Entering his sixth decade, a faithful son recounts a decidedly unusual childhood.
It is gone now, disappeared somewhere along the way, the orange crate that crossed the China Sea on a freighter and wound up in an asylum in Norway. Recalls the narrator of events of half a century past, “Papa had found the crate in the attic above the men’s unit, along with old sedan chairs, straitjacket beds, and other paraphernalia from the past.” Our narrator slept in the crate as a baby; in a dream, his dead sister floats in it across the water, “holding white carnations,” and now it is gone, as are all the years gone by.

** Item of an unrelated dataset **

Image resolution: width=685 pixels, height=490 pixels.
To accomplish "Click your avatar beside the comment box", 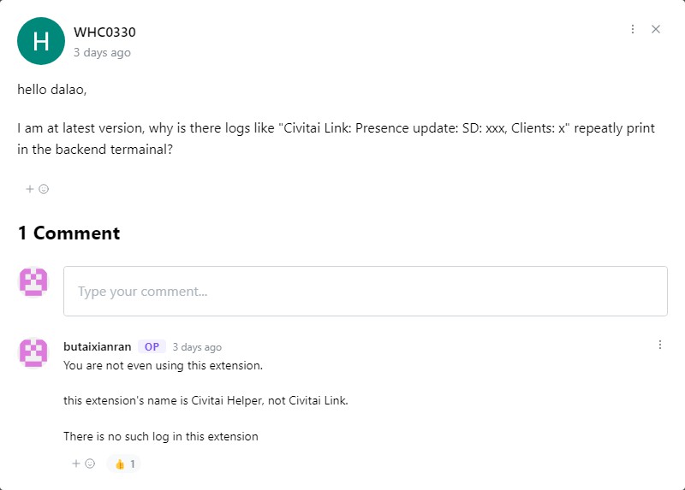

Heivoll (Before I Burn, 2014) takes a Proustian view of the passage of time mixed with a solemnity befitting Ingmar Bergman, though he writes economically and with characters of a kind that do not often figure in storytelling: the mentally disabled, eight of whom are the charges of the narrator’s parents, churchly people with great reservoirs of empathy. Tracing this history to the last days of the Nazi occupation of Norway, Heivoll revisits tiny, rare moments of happiness (“I shivered and splashed with my hands, water sprayed up around us; sunbeams glistened in the drops and we laughed and laughed, and there was nothing but our laughter to be heard”), moments that produce nothing but wistfulness in those who partake in recalling them. His characters have a tragic grace, such as one, a promising poet whose mother burned his manuscript, another a voracious reader and gifted singer; all are fully fleshed, if not suited to the world, as when two sisters, having inherited a small sum, fail to comprehend how a bank account works. This is a story built on vignettes and small episodes; not much happens, but the brush strokes quickly make an elegant portrait.
Humane and lovely; reminiscent of Paul Harding’s Tinkers in its sympathetic understanding of mental disability and the power of memory.